Substitute the prosciutto for pan-fried asparagus for a vegetarian alternative.
Summer Peach, Prosciutto & Buffalo Mozzarella Salad
Roughly chop the pecans and set 80% aside. Continue to chop the remaining 20% to create a fine crumb.
Place two generous handfuls of bitter leaves (rocket, radicchio, witlof, watercress etc) on a serving plate. Drizzle with olive oil and toss lightly to coat.
Cut the peaches in half to remove the stone, then slice into even wedges. Add to the plate with the bitter leaves, then scatter the roughly chopped pecans and toss to combine.
Tear the buffalo mozzarella in to small pieces and arrange atop the bitter leaves. Gently seperate the prosciutto and add to the serving plate.
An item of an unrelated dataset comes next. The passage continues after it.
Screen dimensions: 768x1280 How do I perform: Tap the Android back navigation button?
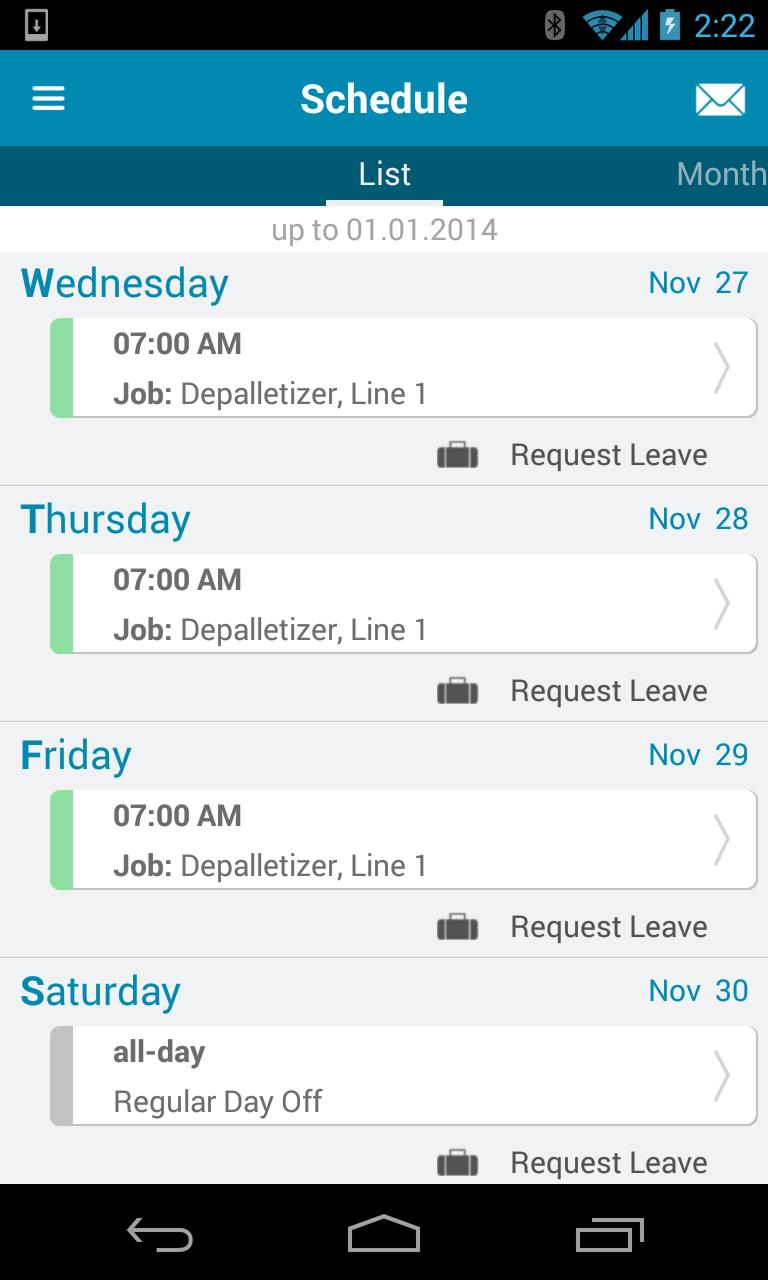point(160,1236)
Scatter with the finer pecan crumble for texture and drizzle with a generous amount of caramelised balsamic vinegar for sweetness. Season with salt and pepper to taste.
Swap the prosciutto for pan-fried asparagus for a vegetarian alternative. Add a little extra salt when cooking to compensate.
Ripe summer figs also work beautifully in place of the peaches. Substitute with ripe fruit in any given season.
If you can't find Buffalo Mozzarella, try this recipe with fine shavings of a-grade Parmigianno Reggiano.